Latest revision as of 05:01, May 20, 2014

Sonia requested that Pete Beckman initiate this page. For comments, please contact Pete Beckman. This page is still in development.

PI
XPRESS Ron Brightwell
TG Shekhar Borkar
DEGAS Katherine Yelick
D-TEC Daniel Quinlan
DynAX Guang Gao
X-TUNE Mary Hall
GVR Andrew Chien
CORVETTE Koushik Sen
SLEEC Milind Kulkarni
PIPER Martin Schulz

Questions:

What are the key system calls / features that you need OS/R to support? Examples: exit, read, write, open, close, link, unlink, chdir, time, chmod, clone, uname, execv, etc.
XPRESS LXK is developed within XPRESS as an independent lightweight kernel to fully support the HPX runtime system and XPI programming interfaces through the RIOS (runtime interface to OS) protocol.

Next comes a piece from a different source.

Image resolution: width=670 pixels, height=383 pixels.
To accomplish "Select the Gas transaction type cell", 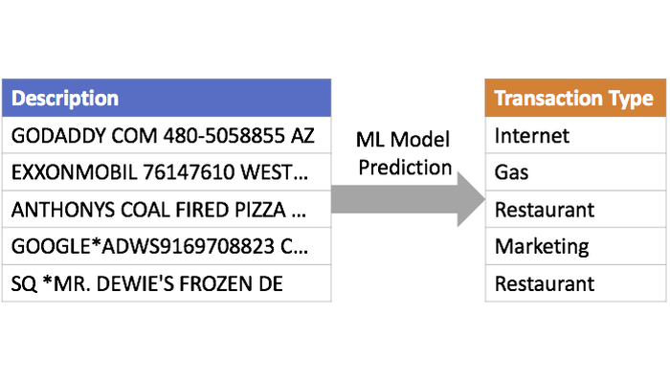I will point(574,173).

TG We currently require some method to get memory from the system (equivalent of sbrk) and some method of input/output. The requirements will be extended as we see the need but we want to limit the dependence on system calls to make our runtime as general and applicable to as wide a range of targets as possible.
DEGAS
D-TEC
DynAX The SWARM runtime requires access to hardware threads, memory, and network interconnect(s), whether by system call or direct access. On commodity clusters, SWARM additionally needs access to I/O facilities, such as the POSIX select, read, and write calls.
X-TUNE
GVR
CORVETTE
SLEEC
PIPER sockets, ptrace access, dynamic linking, timer interrupts/signals, access to hardware counters, file I/O
Does your project implement it's own lightweight thread package, or does it rely on the threads provided by the OS/R? If you implement your own threads, what are the key features that required developing a new implementation? If you don't implement your own thread package, what are the key performance characteristics and APIs needed to support your project?

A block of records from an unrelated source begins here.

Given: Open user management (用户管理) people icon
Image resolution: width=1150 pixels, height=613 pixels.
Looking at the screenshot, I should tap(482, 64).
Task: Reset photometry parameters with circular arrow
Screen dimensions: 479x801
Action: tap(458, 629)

XPRESS HPX provides its own lightweight thread package that relies on heavyweight thread execution by the LXK OS. Features required include threads as first class objects, efficient context switch, application dynamic scheduling policies, message-driven remote thread creation.

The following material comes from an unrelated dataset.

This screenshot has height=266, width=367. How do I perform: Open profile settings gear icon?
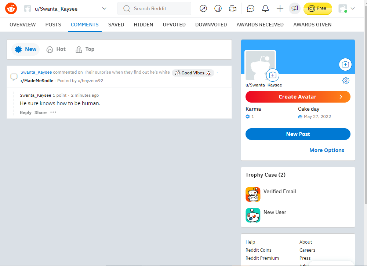[x=345, y=81]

TG Our runtime can rely on existing thread (we use pthreads for example) frameworks but we do not need them as we really use the existing threading framework to emulate a computing resource.
DEGAS
D-TEC
DynAX SWARM uses codelets to intermediate between hardware cores and function/method calls. The general requirement is for direct allocation of hardware resources. On Linux-like platforms, threads are created and bound to cores at runtime startup; codelets are bound to particular threads only when they're dispatched, unless some more specific binding is arranged for before readying the codelet.
X-TUNE
GVR
CORVETTE
SLEEC N/A
PIPER relying on native threads, typically pthreads, which is appropriate
What energy/power and reliability APIs do you expect from the OS/R?
XPRESS While XPRESS is not explicitly addressing energy and reliability issues, under related support it does incorporate the microcheckpointing compute-validate-commit cycle for reliability and the side-path energy suppression strategy for power reduction. Access to faults detection from hardware and OS is required as is measurements of power and thermal conditions on per socket basis. Control of processor core operation and clocks are required.
TG We hope that this will all be managed inside the runtime layer and that our EDT and DB programming model will enable the user to be unaware of it. We may, however, allow for some hints from higher level tools (for example having a compiler expose multiple versions of an EDT with differing energy envelopes). The runtime will rely on the underlying system-software/OS to provide introspection capabilities as well as "knobs" to turn (mostly voltage and frequency regulation as well as fine-grained on/off).
DEGAS
D-TEC Fault detection notifications from hardware and OS. - Fine-grain power measurements (per socket) - Thermal information (per socket) - Access to DVFS settings
DynAX The ability to dynamically modify power state and clock frequency for subsets of the system, and a mechanism to detect failures, are both very important for meeting power and reliability goals.
X-TUNE
GVR
CORVETTE
SLEEC N/A
PIPER Power: Power measurements at varying granularity using processor internal counters and external sensors, for autotuning access to setting DVFS levels or power capping; Resilience: access to fault notification (for corrected and non-corrected errors)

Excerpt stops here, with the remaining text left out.